▶ **Records for processing**:
• • • • •
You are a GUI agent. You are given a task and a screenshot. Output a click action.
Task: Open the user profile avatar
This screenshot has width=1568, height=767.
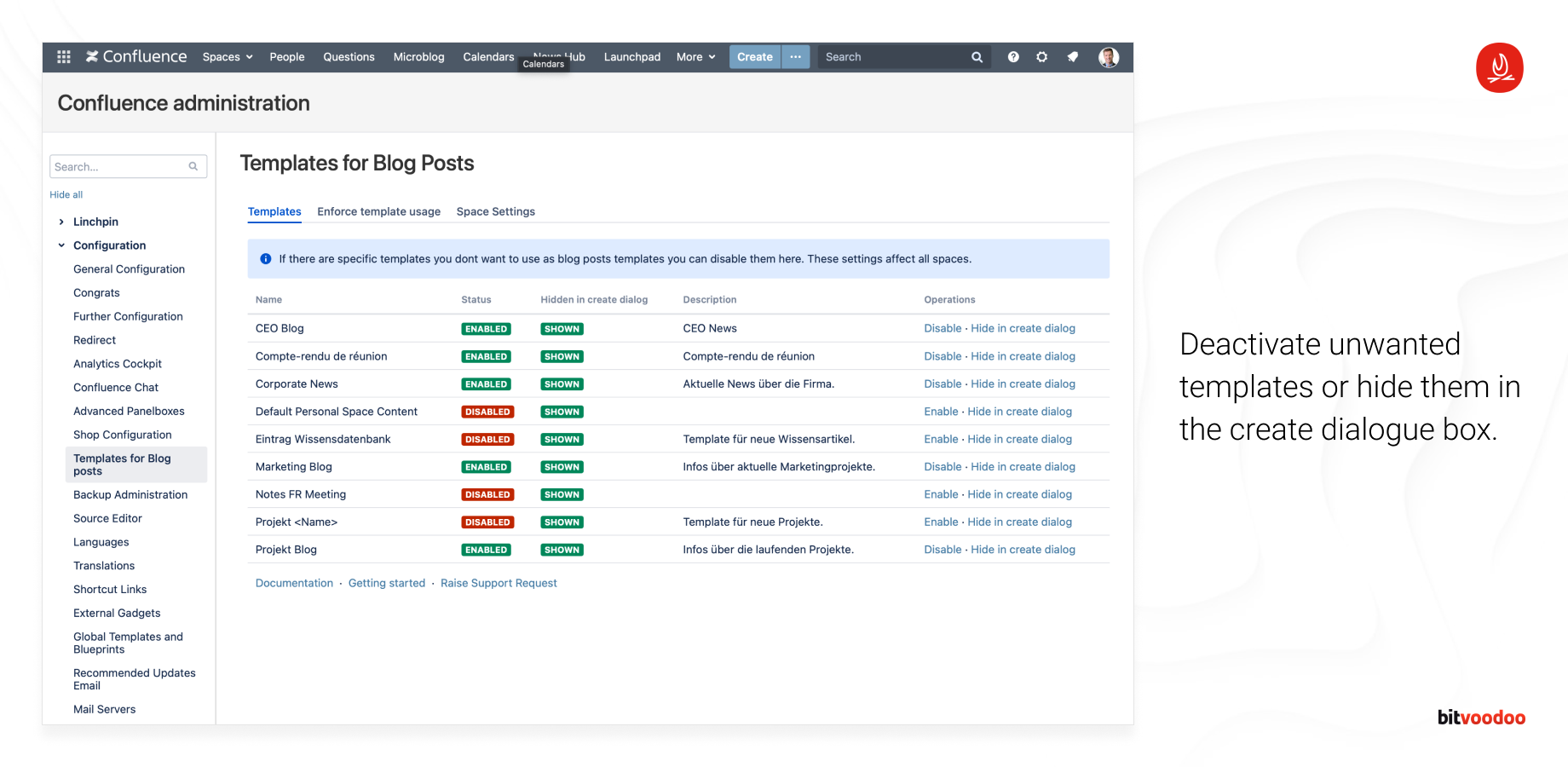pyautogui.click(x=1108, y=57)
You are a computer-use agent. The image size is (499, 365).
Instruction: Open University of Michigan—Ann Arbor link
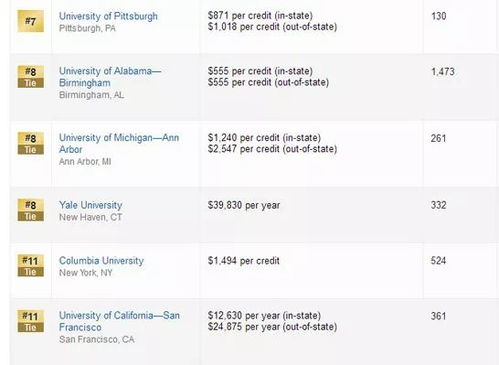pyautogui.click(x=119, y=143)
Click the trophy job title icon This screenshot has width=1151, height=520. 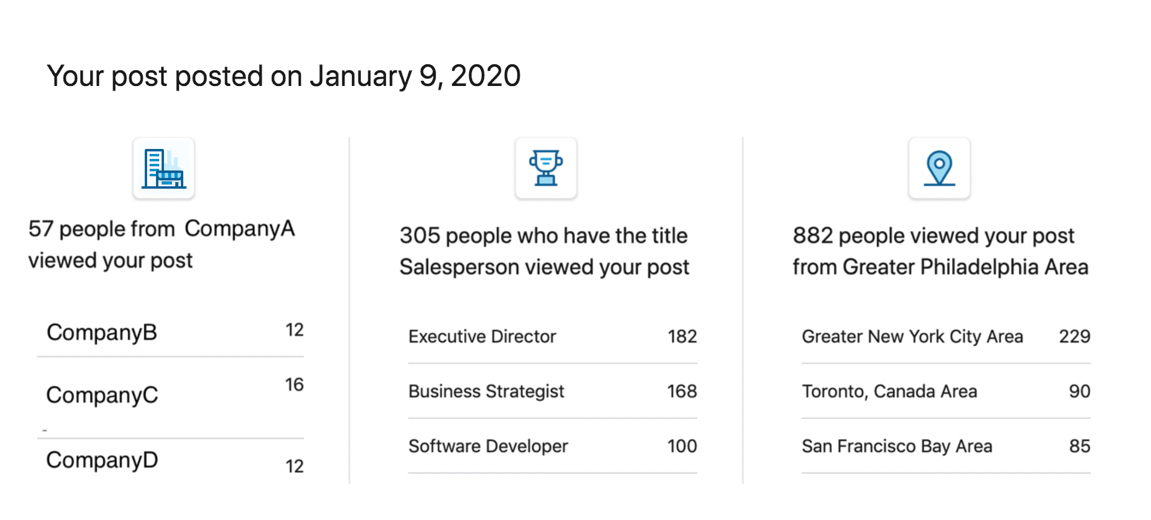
• • • • •
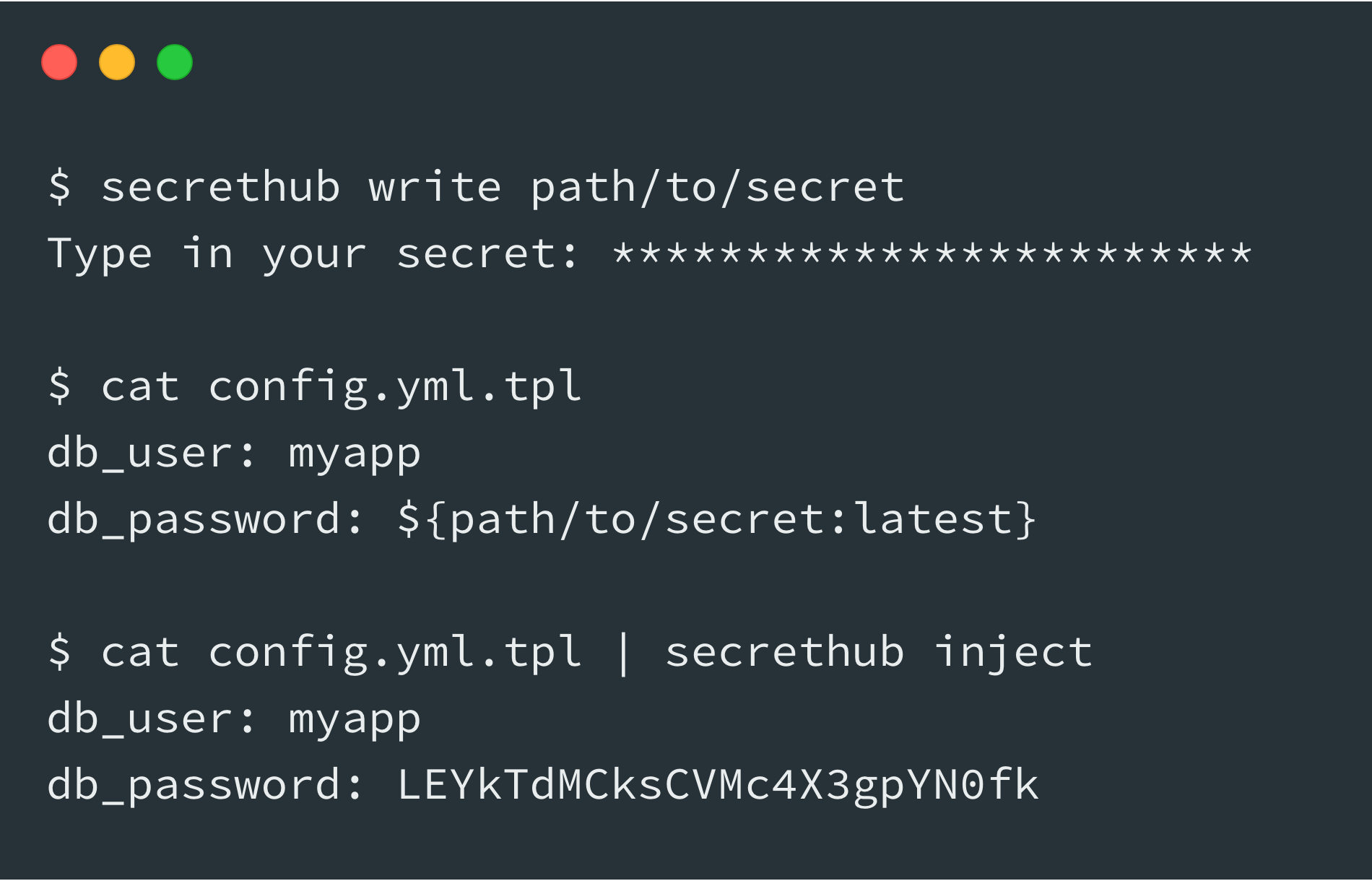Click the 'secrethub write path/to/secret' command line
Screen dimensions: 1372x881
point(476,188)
• • • • •
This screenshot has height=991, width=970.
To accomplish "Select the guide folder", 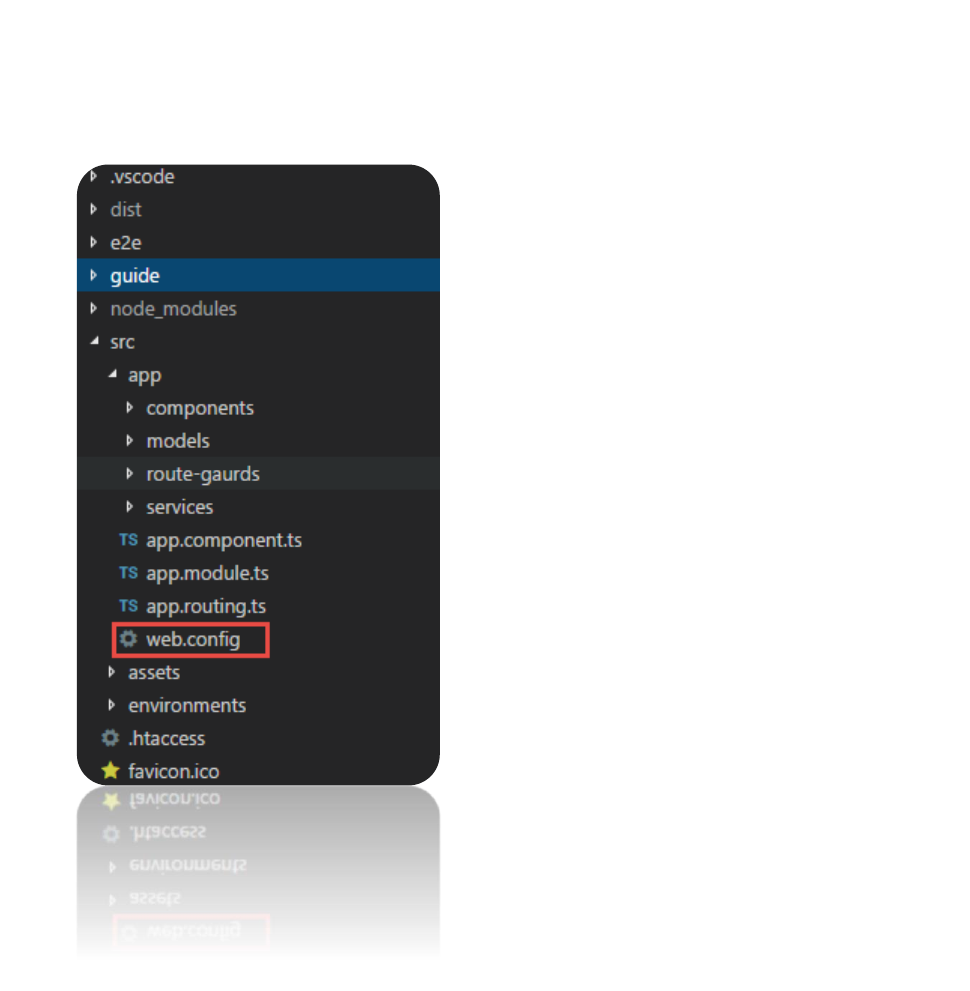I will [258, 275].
• • • • •
▶ **Work order**: Once the line with "You are a GUI" has been found above, output that line and every later line exactly, stopping after the line with "Click the trophy", and omit the pictures.

▶ **Response to the task**:
You are a GUI agent. You are given a task and a screenshot. Output a click action.
Task: Open the user profile avatar
This screenshot has width=1568, height=767.
pyautogui.click(x=1108, y=57)
You are a computer-use agent. The image size is (499, 365).
Instruction: Open University of Michigan—Ann Arbor link
pyautogui.click(x=119, y=143)
Click the trophy job title icon This screenshot has width=1151, height=520. 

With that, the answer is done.